EXERCISE A: Copy the part of the carburetor write-up starting at "When I got the" and ending at "to be removed.".
EXERCISE B: According to the carburetor write-up, what was the shipped price paid for the 39mm FCR-MX?
EXERCISE C: Pick up the carburetor write-up after its final sentence and keep it going.

## BEGIN TEXT BLOCK

In other words… my hands don’t work quite as well as they used to, and although I’m a well practiced “clutch rider”, my left hand frequently doesn’t want to get with the program, but instead only becomes a handy place to store a left glove.
The funny part (OK, sad… but still funny) is that my left hand, of the two hands I own, is the better functioning one.
OK… that wasn’t a simple answer, it was a long drawn out Creeperesque
The short form answer is I wanted to try a carb that might offer me a better shot at getting the front wheel up and over “walking speed” obstacles with a minimum of clutch work.
Yes, I’m asking a lot, no, my bike is not geared optimally for tight trials… yes, we are still talking about a 400 lb, 7.25 gallon, Hindenburg of a motorcycle.
So… this is the story of how a 39mm FCR-MX came to find a home on my bike.
While poking around in the KTMTalk LC4 forums one day, I spy a member mentioning that he has a Keihin 39mm FCR-MX available for sale that was removed from a ’03 KTM 525 EXC… no doubt to make room for a 41mm FCR-MX.
I says to myself, “self, this would be a good opportunity to try an FCR out on the 'ol Graf Zeppelin”
He was asking $175 for it. I bought it… $185 shipped.
While waiting for the carb, I ordered up some ’04 KTM SXC throttle cables, head and airbox boots, head boot clamps (they are narrower and fit the boot mo’ betta), a 525EXC Keihin gasket kit, a James Dean jet kit (for a 525EXC as suggested by James) and a Zip-Ty extended mixture screw.
When I got the carb I put some fuel in the bowl, tested the AP nozzle squirt “three Ds” (duration, direction and distance), then proceeded to take it apart.
Apparently, I was absent from school the day they
said “do not take a Keihin FCR-MX TOO apart”
… because I took it completely apart
, including the part that you would call the 'upper float bowl', or 'lower carb body'.
I can call the part what ever I want, because as far as Keihin is concerned it is a persona non grata item on their parts list and not something to be removed.
After looking at the extremely complicated and tiny rubber seals that go between the lower carb body
and the main carb body, and a few choice “Oh shit… I hope I can put this back together without it leaking its guts out”
internal thoughts, I did in fact put it back together, and to jump ahead momentarily, it did not leak (so far).
Removing the “lower carb body” (that’s the name I’ve decided to call it) does have it’s one advantage in that if you’re not happy with the direction the AP nozzle squirts it’s fuel, you can adjust it at that time.
Bla bla bla… Rebuilt the carb and installed the jets and needle James Dean recommended for a 39 FCR on a 640 ADV at slightly above sea level.
As the PO had already done the 'BK mod', which is to install a screw acting as an adjustable AP travel limiter, I set the AP to provide a 2.5 second squirt. Slightly less than the stock “perfect traction” setting and a good amount more than what you’d use on an off-road only, constant state of wheel spin, bike.
So what was easy and what was less than easy about installing this carb? I’ll make a little list for you to ponder.
A substantial amount of wire harness, sub-harness relocating was required. Not a big deal, but something that does require creative thought as to what should go where.

## END TEXT BLOCK
## BEGIN DATA BLOCK

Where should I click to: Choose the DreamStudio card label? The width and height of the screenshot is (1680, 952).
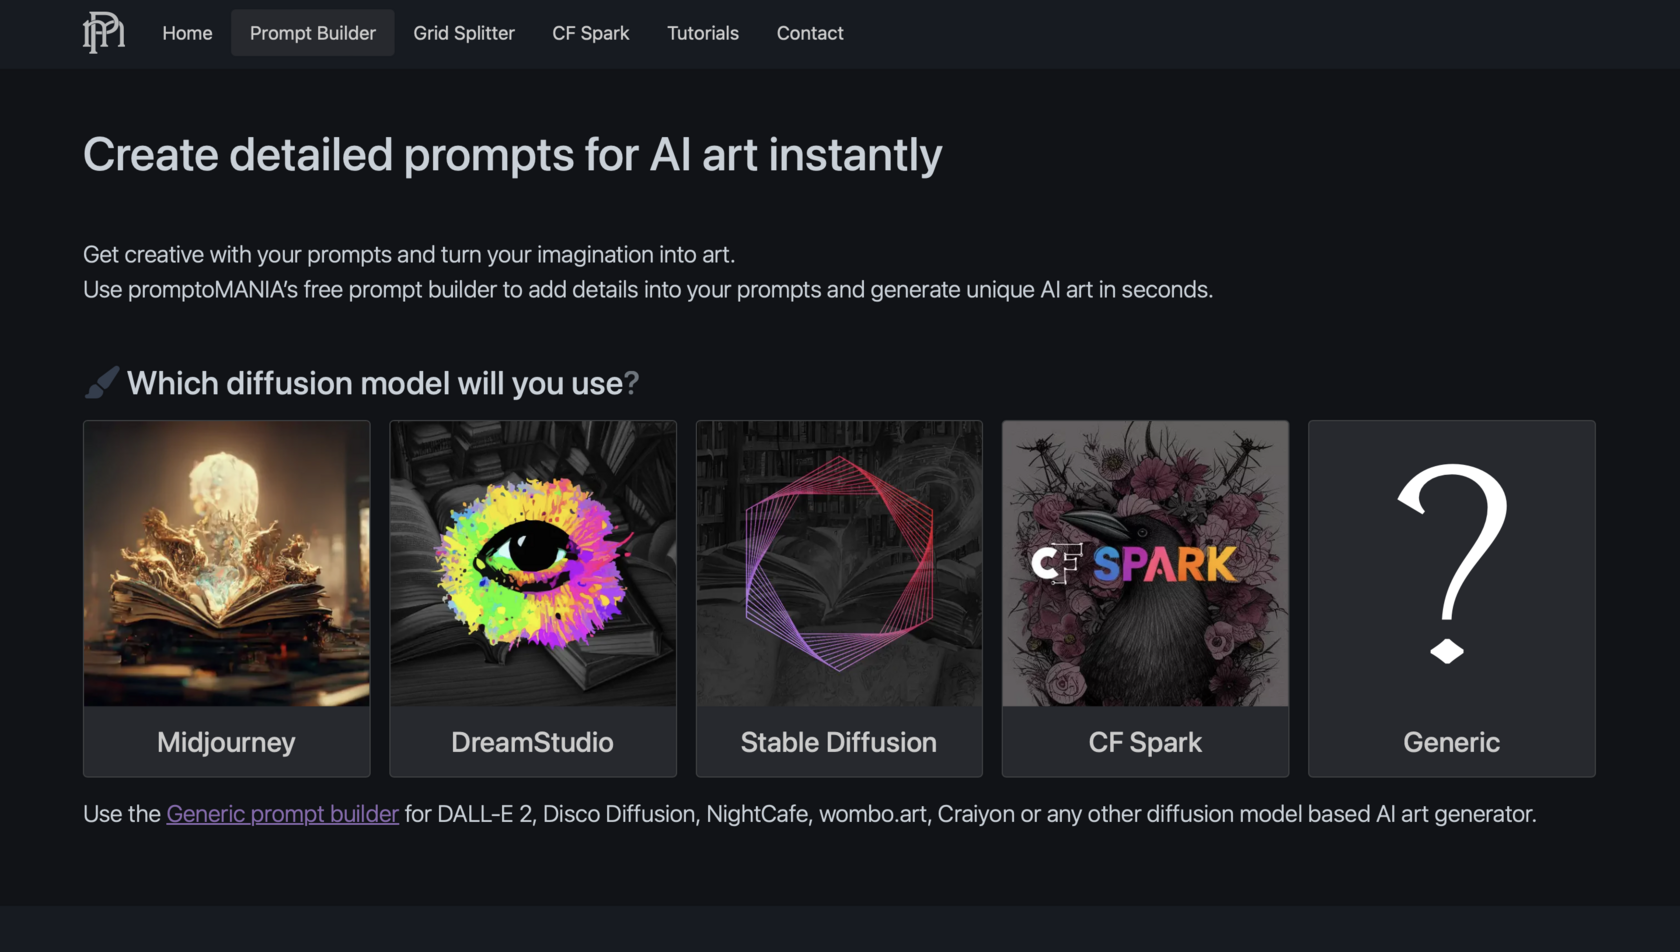click(533, 742)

## END DATA BLOCK

RESPONSE A:
When I got the carb I put some fuel in the bowl, tested the AP nozzle squirt “three Ds” (duration, direction and distance), then proceeded to take it apart.
Apparently, I was absent from school the day they
said “do not take a Keihin FCR-MX TOO apart”
… because I took it completely apart
, including the part that you would call the 'upper float bowl', or 'lower carb body'.
I can call the part what ever I want, because as far as Keihin is concerned it is a persona non grata item on their parts list and not something to be removed.

RESPONSE B: $185 shipped.

RESPONSE C:
More creative thought was invested in things like the carb vent hoses. Keihin apparently has issues with being sued, so they have 1,652 vent hoses
on the FCR-MX carb.
OK… actually only 5 if you count the float bowl drain, but still that’s at least 2 too many.
I ran a hose across the carb from the left upper vent to the right upper vent… effectively eliminating two hoses that would otherwise need to be routed down behind the engine.
This left me with a total of three hoses to route behind the engine and down.
If I ever crash and the bike ends up upside down and on fire… I might be in deep Kim Chi.
The vacuum hose for the fuel pump.
Believe it or not, I spent more time considering my options on this than any one thing… and I’m still not 100% thrilled about my final decision.
It’s a matter of the hose being so close to the exhaust header and making sure that the hose is not so tightly curved as to possibly kink and kill the pump… that will have 640A owners all in a tizzy.
Mmmmm, what else? Throttle cables were not too big a deal… routing is the key to happiness here. Under the backbone and behind the radiator hose for a bit, then out the right and up. With a steering damper, this may be your bestest and only goodest choice.
A bit to add to the cable part.
FCR-MX carbs... I believe the second generation version and beyond, has a black plastic cover over the throttle bellcrank/AP lever and exposed portion of the throttle cables.
The carb is a snug fit in the frame, so to remove that plastic cover and get at your cable adjustments, you have to loosen the clamps and rotate the carb to the left... but
, to do that, you have to remove the TPS sender.
So... it's a good idea to:
1. Put a whitness mark on the TPS and carb body so you don't have to re-set it and...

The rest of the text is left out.